Merge branch 'esp32s3/secure_boot' into 'master'

bootloader: Enable Secure boot V2 for ESP32-S3 Closes IDF-1787 See merge request espressif/esp-idf!14873
2025-08-08 15:14:33 +02:00 · 2021-08-20 06:44:19 +00:00
parent bb87fd8f08 2d82560ed5
commit 85e1258178
6 changed files with 33 additions and 10 deletions
--- a/components/bootloader/Kconfig.projbuild
+++ b/components/bootloader/Kconfig.projbuild
@@ -424,12 +424,12 @@ menu "Security features"
    config SECURE_BOOT_SUPPORTS_RSA
        bool
        default y
-        depends on ESP32_REV_MIN_3 || IDF_TARGET_ESP32S2 || IDF_TARGET_ESP32C3
+        depends on ESP32_REV_MIN_3 || IDF_TARGET_ESP32S2 || IDF_TARGET_ESP32C3 || IDF_TARGET_ESP32S3

    config SECURE_TARGET_HAS_SECURE_ROM_DL_MODE
        bool
        default y
-        depends on IDF_TARGET_ESP32S2 || IDF_TARGET_ESP32C3
+        depends on IDF_TARGET_ESP32S2 || IDF_TARGET_ESP32C3 || IDF_TARGET_ESP32S3


    config SECURE_SIGNED_APPS_NO_SECURE_BOOT
@@ -501,7 +501,7 @@ menu "Security features"
    config SECURE_BOOT
        bool "Enable hardware Secure Boot in bootloader (READ DOCS FIRST)"
        default n
-        depends on IDF_TARGET_ESP32 || IDF_TARGET_ESP32S2 || ESP32C3_REV_MIN_3
+        depends on IDF_TARGET_ESP32 || IDF_TARGET_ESP32S2 || ESP32C3_REV_MIN_3 || IDF_TARGET_ESP32S3
        help
            Build a bootloader which enables Secure Boot on first boot.
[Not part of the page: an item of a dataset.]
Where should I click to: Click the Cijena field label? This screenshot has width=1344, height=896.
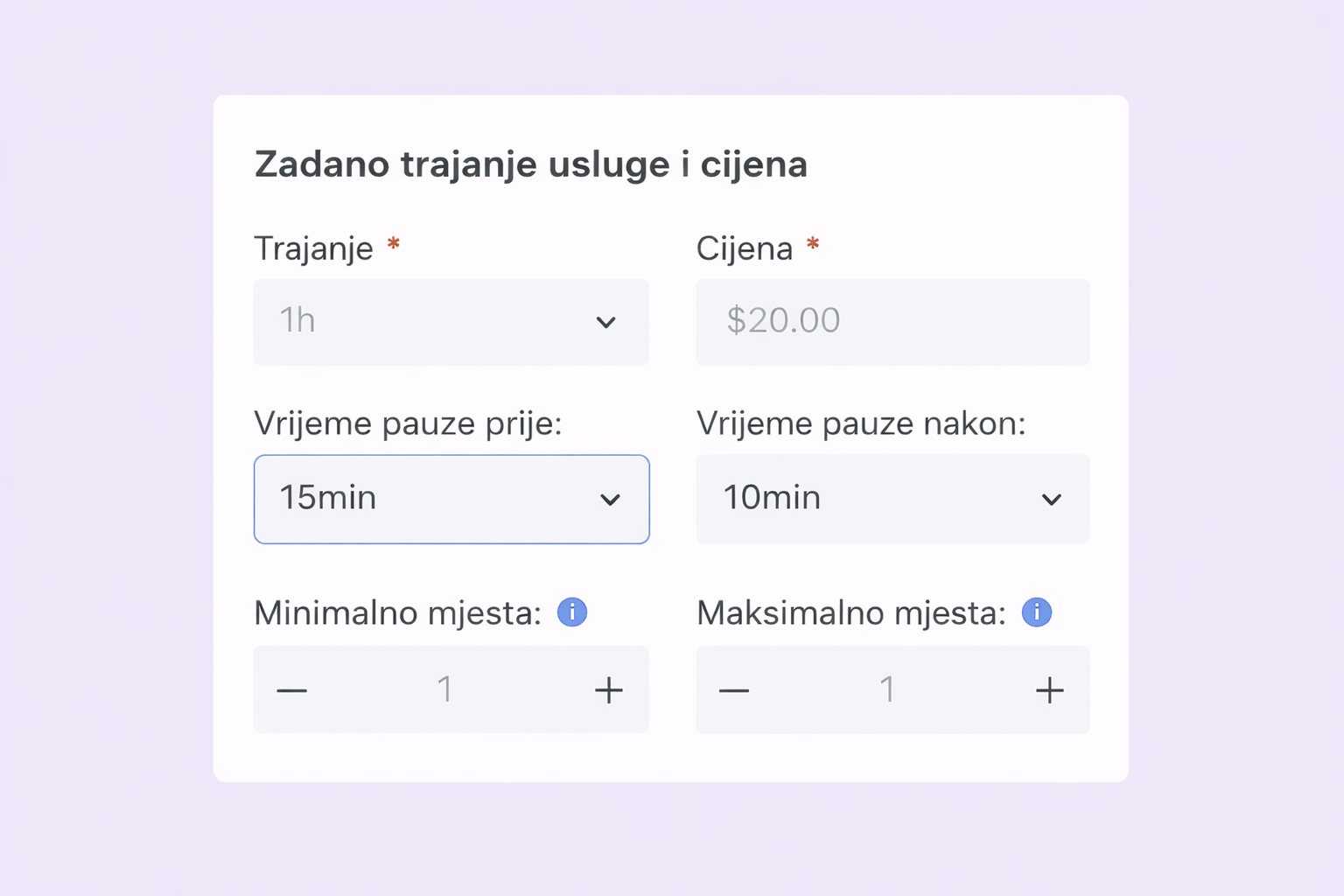pyautogui.click(x=745, y=248)
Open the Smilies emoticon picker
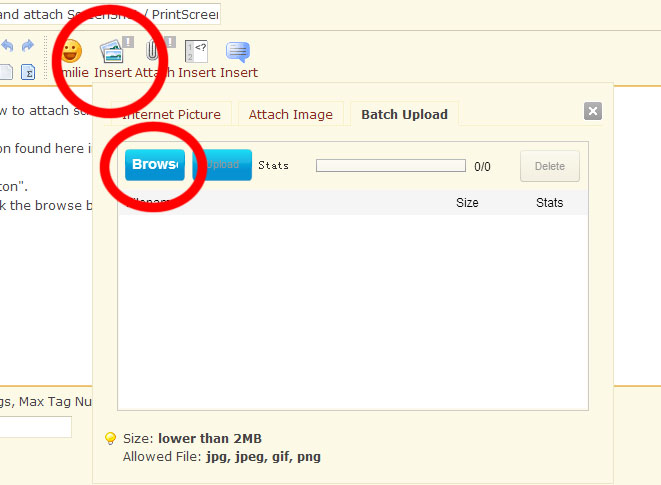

--- a/components/bootloader_support/src/esp32s3/flash_encryption_secure_features.c
+++ b/components/bootloader_support/src/esp32s3/flash_encryption_secure_features.c
@@ -41,5 +41,11 @@ esp_err_t esp_flash_encryption_enable_secure_features(void)

    esp_efuse_write_field_bit(ESP_EFUSE_DIS_LEGACY_SPI_BOOT);

+#if defined(CONFIG_SECURE_BOOT_V2_ENABLED) && !defined(CONFIG_SECURE_BOOT_V2_ALLOW_EFUSE_RD_DIS)
+    // This bit is set when enabling Secure Boot V2, but we can't enable it until this later point in the first boot
+    // otherwise the Flash Encryption key cannot be read protected
+    esp_efuse_write_field_bit(ESP_EFUSE_WR_DIS_RD_DIS);
+#endif
+
    return ESP_OK;
 }
--- a/components/bootloader_support/src/esp32s3/secure_boot_secure_features.c
+++ b/components/bootloader_support/src/esp32s3/secure_boot_secure_features.c
@@ -27,6 +27,7 @@ esp_err_t esp_secure_boot_enable_secure_features(void)

 #ifndef CONFIG_SECURE_BOOT_ALLOW_JTAG
    ESP_LOGI(TAG, "Disable hardware & software JTAG...");
+    esp_efuse_write_field_bit(ESP_EFUSE_DIS_USB_JTAG);
    esp_efuse_write_field_bit(ESP_EFUSE_HARD_DIS_JTAG);
    esp_efuse_write_field_cnt(ESP_EFUSE_SOFT_DIS_JTAG, ESP_EFUSE_SOFT_DIS_JTAG[0]->bit_count);
 #else
@@ -39,5 +40,20 @@ esp_err_t esp_secure_boot_enable_secure_features(void)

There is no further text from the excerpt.